*** Opening Data to process ***
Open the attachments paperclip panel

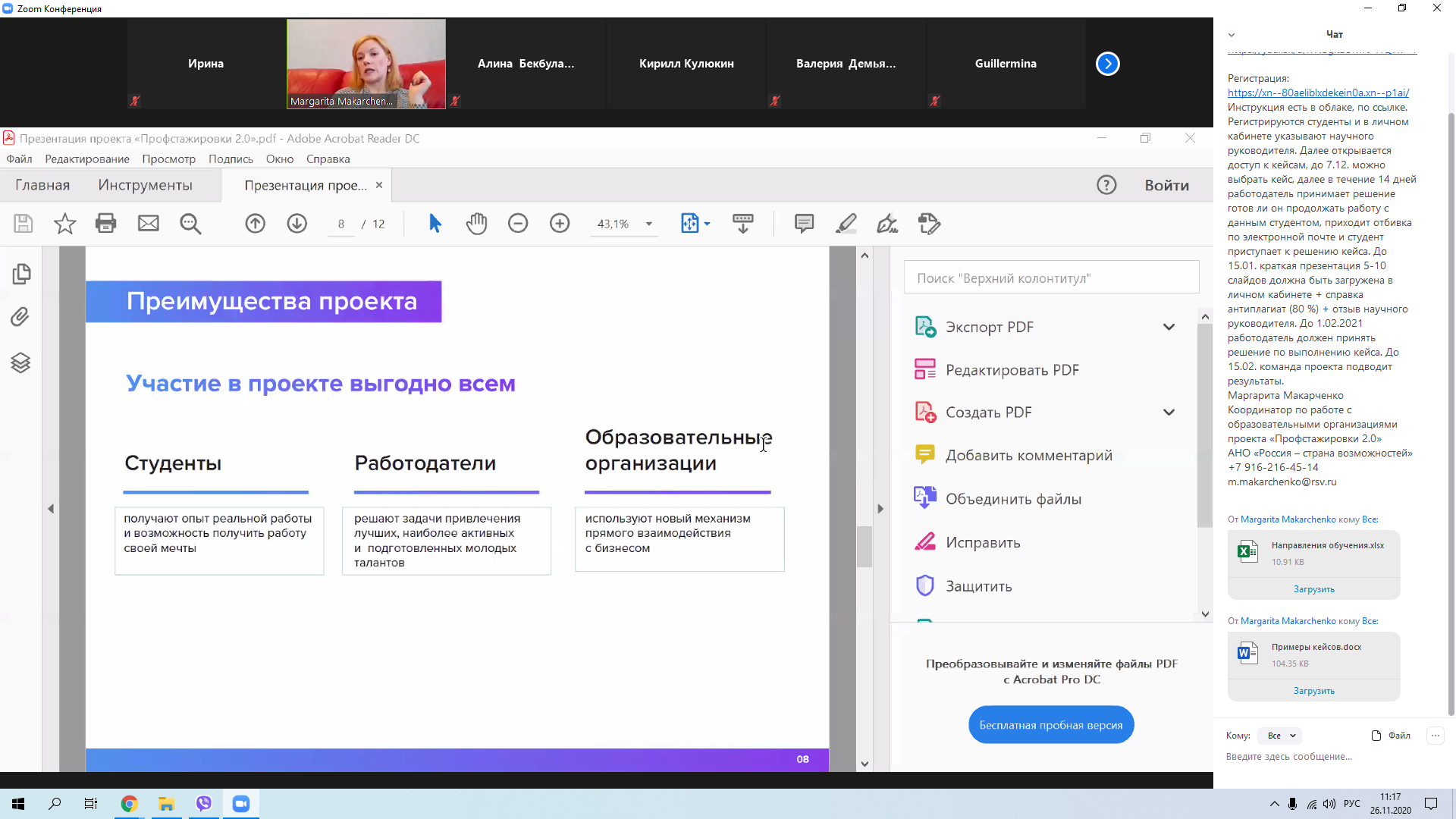click(x=20, y=317)
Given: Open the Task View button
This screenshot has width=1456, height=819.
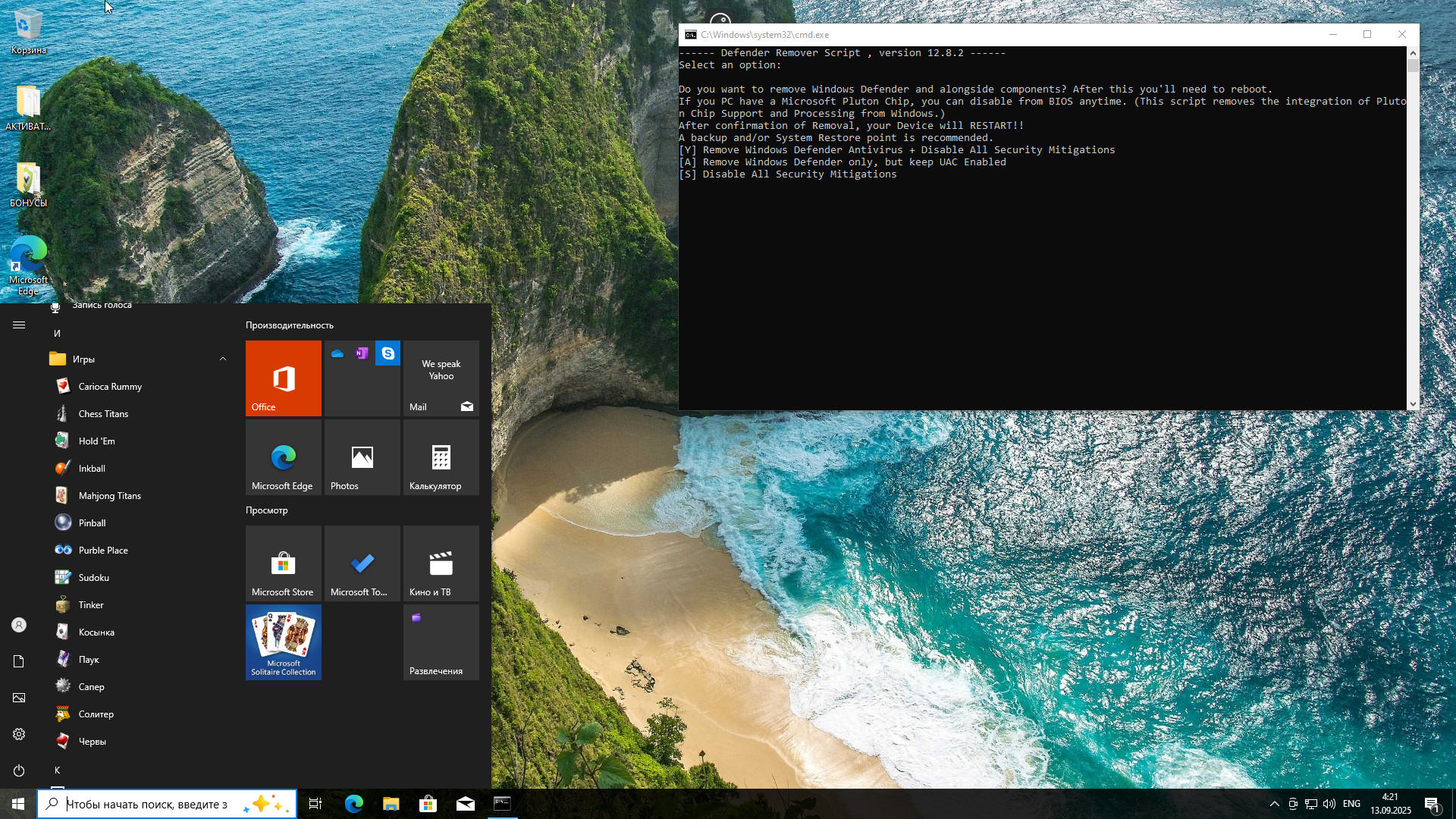Looking at the screenshot, I should pyautogui.click(x=315, y=804).
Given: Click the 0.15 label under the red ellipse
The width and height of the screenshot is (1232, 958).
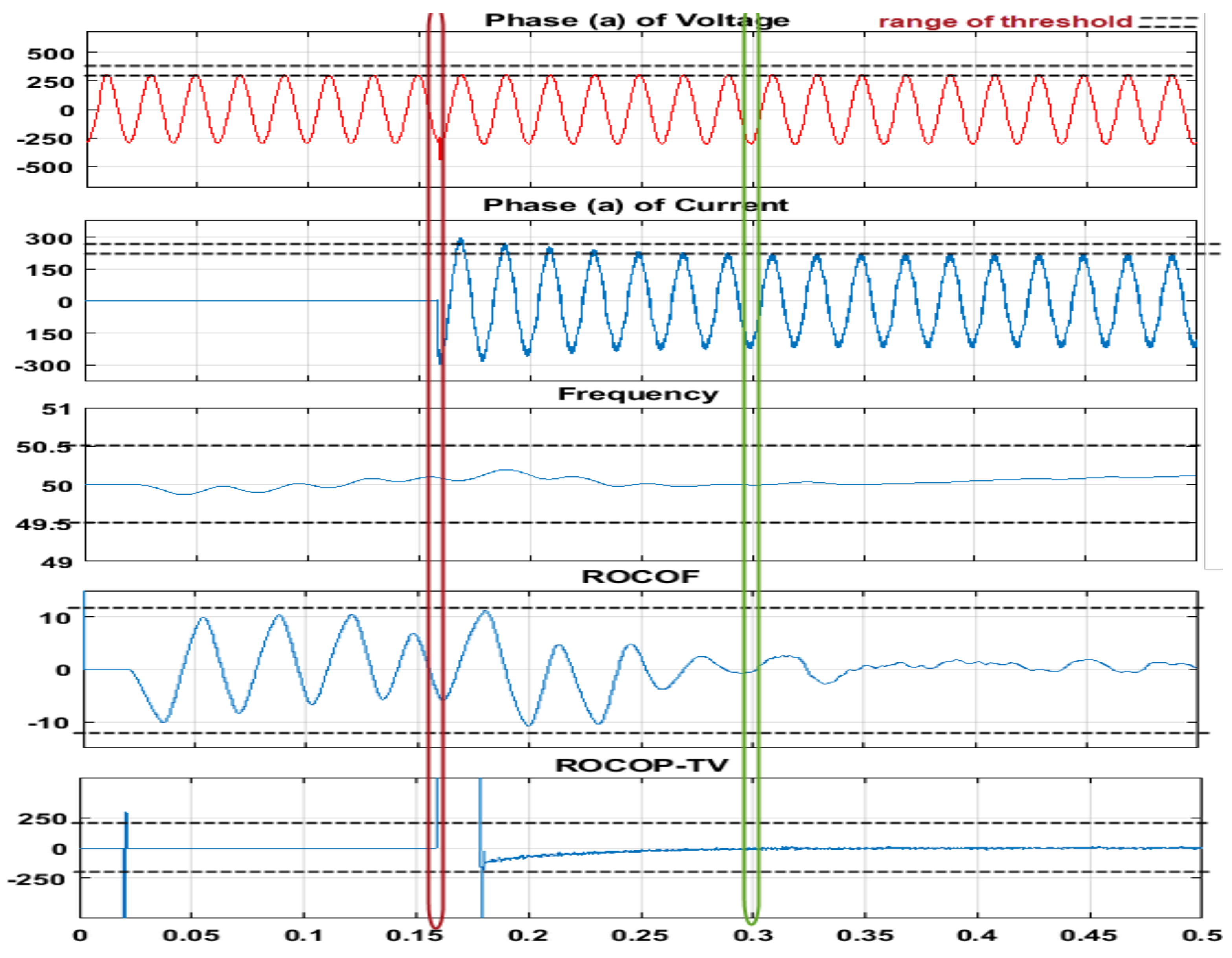Looking at the screenshot, I should 414,936.
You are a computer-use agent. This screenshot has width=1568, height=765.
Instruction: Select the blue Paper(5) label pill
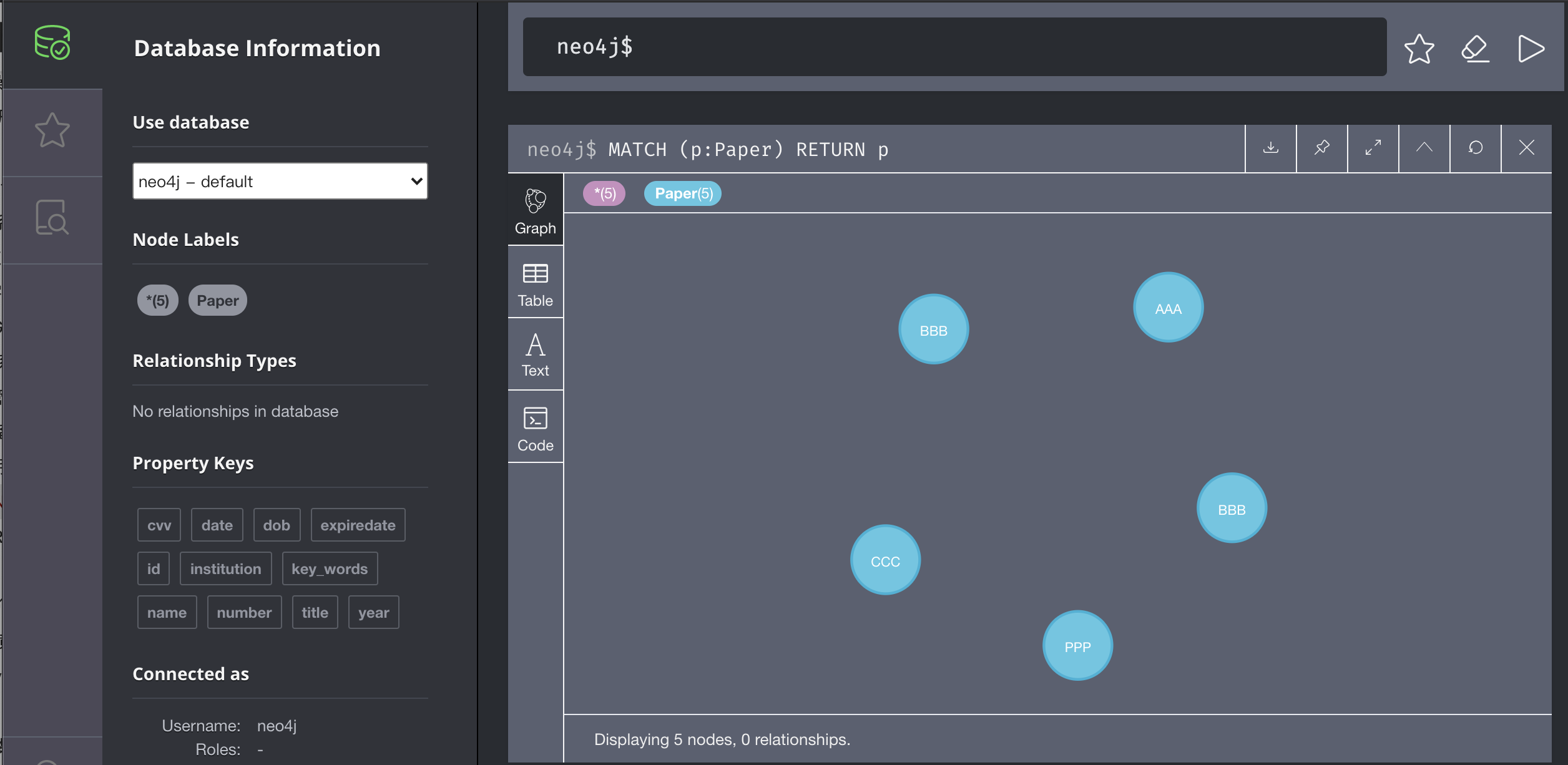coord(683,194)
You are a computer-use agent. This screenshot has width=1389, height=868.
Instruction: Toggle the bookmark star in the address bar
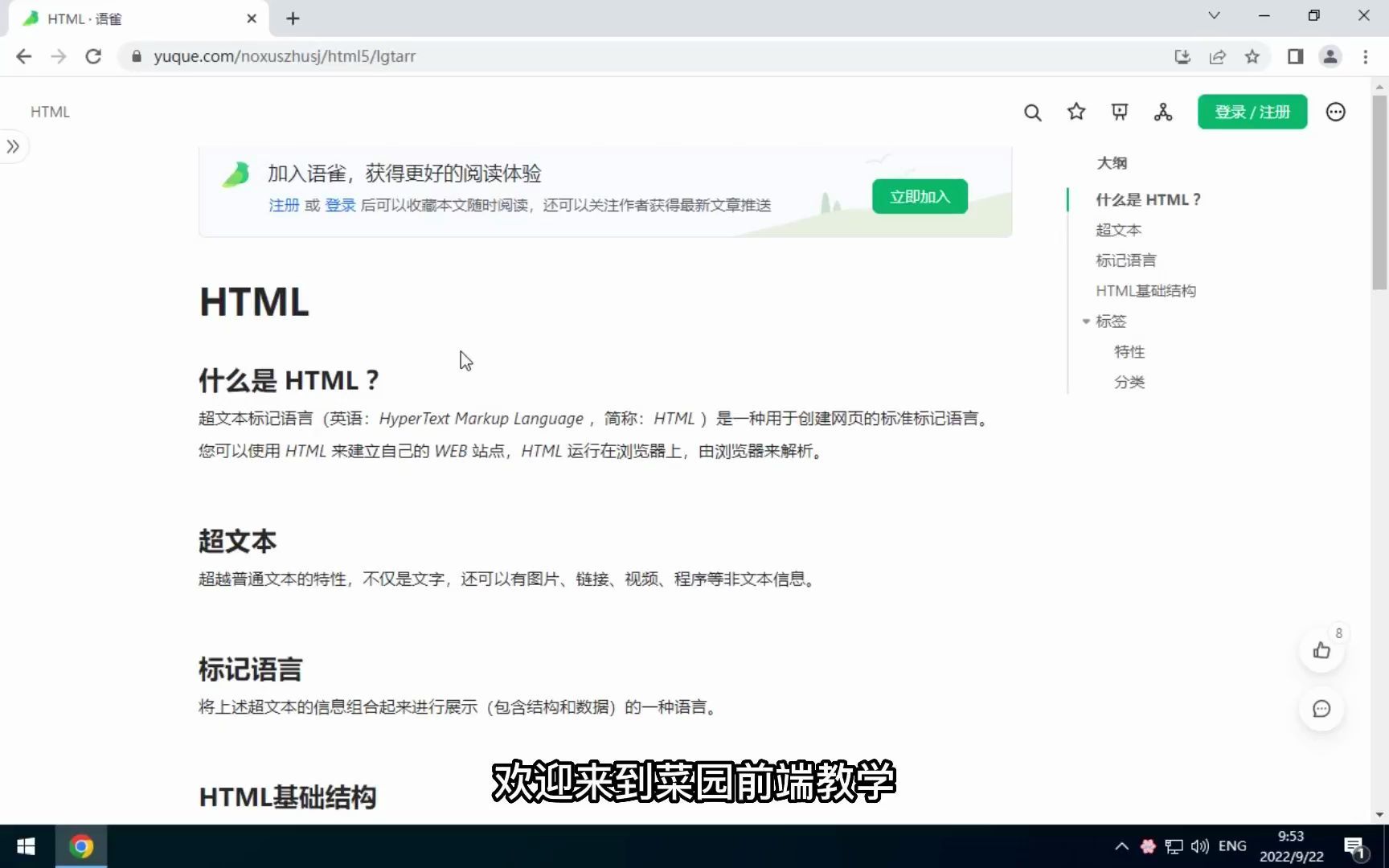pyautogui.click(x=1252, y=56)

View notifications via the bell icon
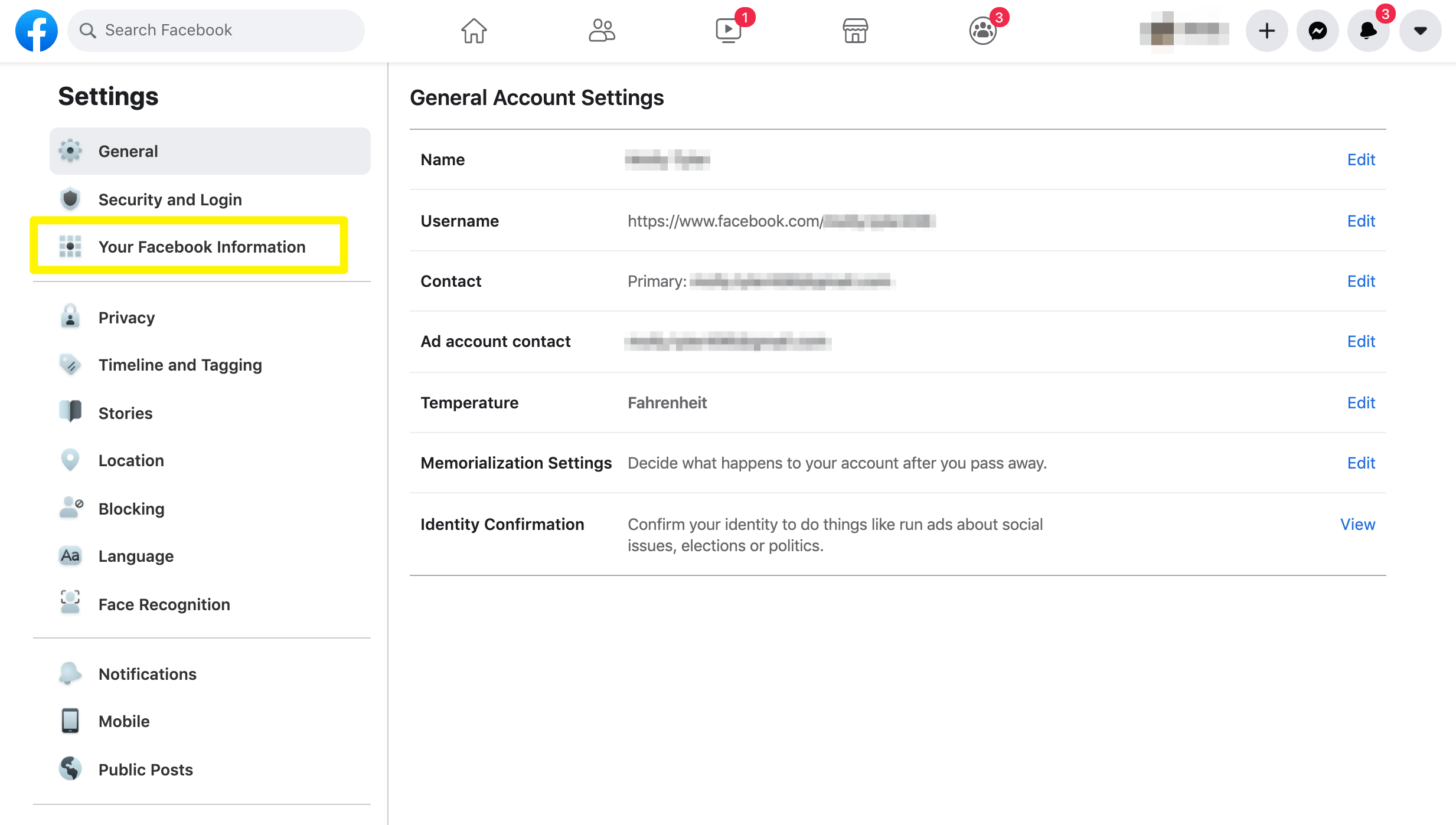1368,30
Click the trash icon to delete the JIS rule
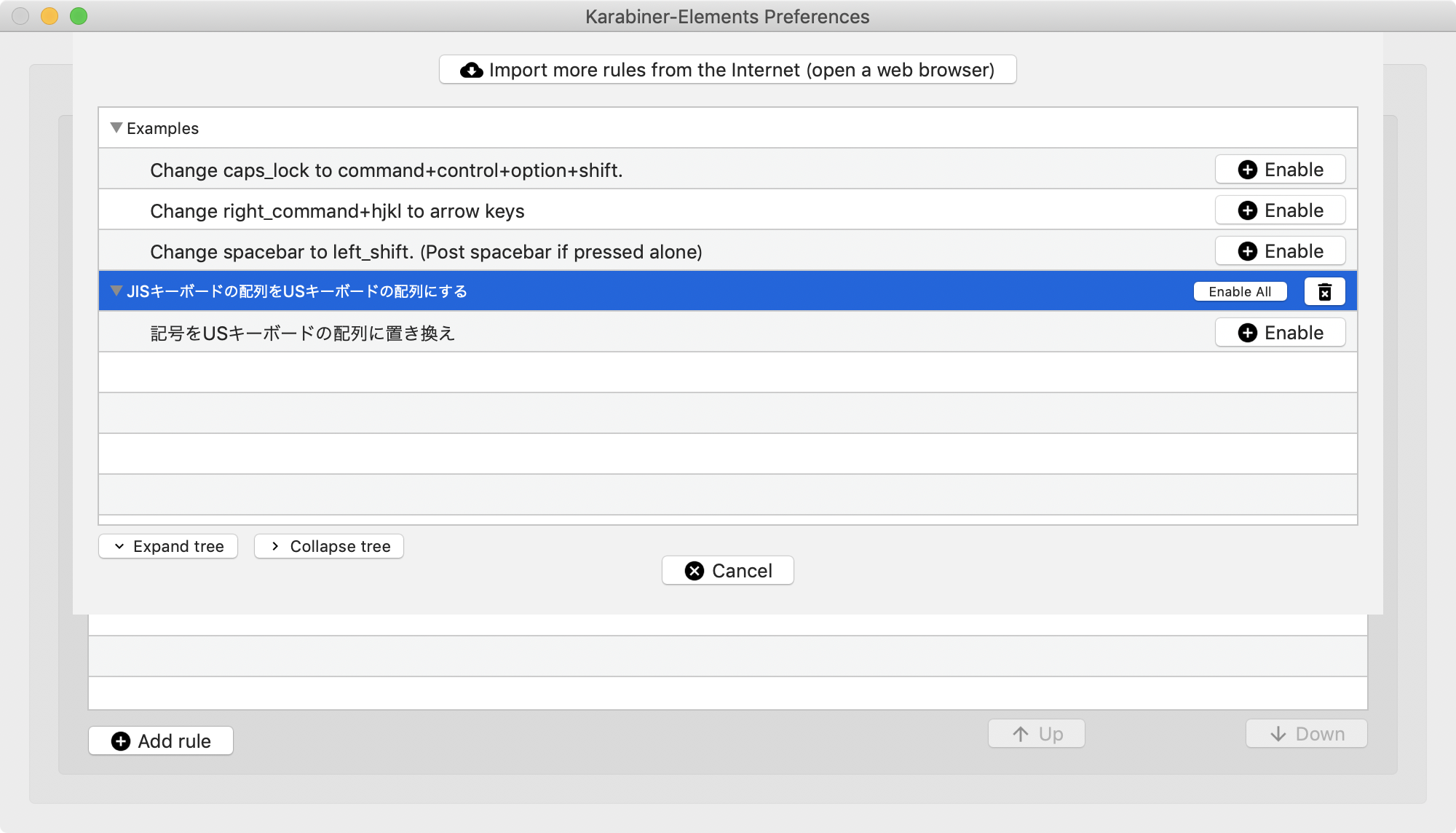Viewport: 1456px width, 833px height. point(1324,291)
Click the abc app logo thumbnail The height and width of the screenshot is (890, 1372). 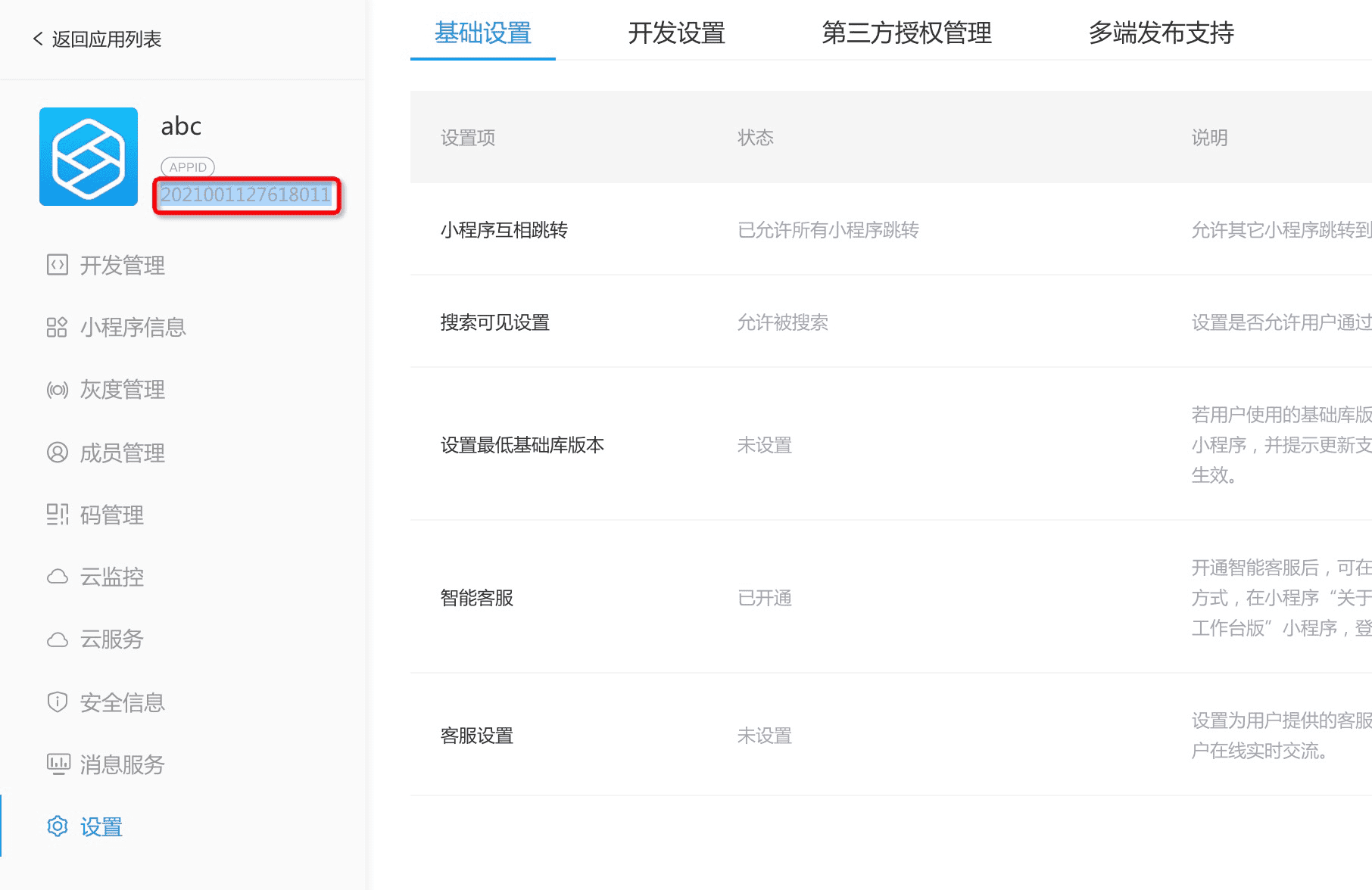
*** Closing Data to process ***
§ **Instructions for the task**: Within the entries, find all lines holding "agent" and copy each one.

§ **Reply**:
You are a computer-use agent. This screenshot has width=1568, height=765.
You are a computer-use agent. This screenshot has width=1389, height=868.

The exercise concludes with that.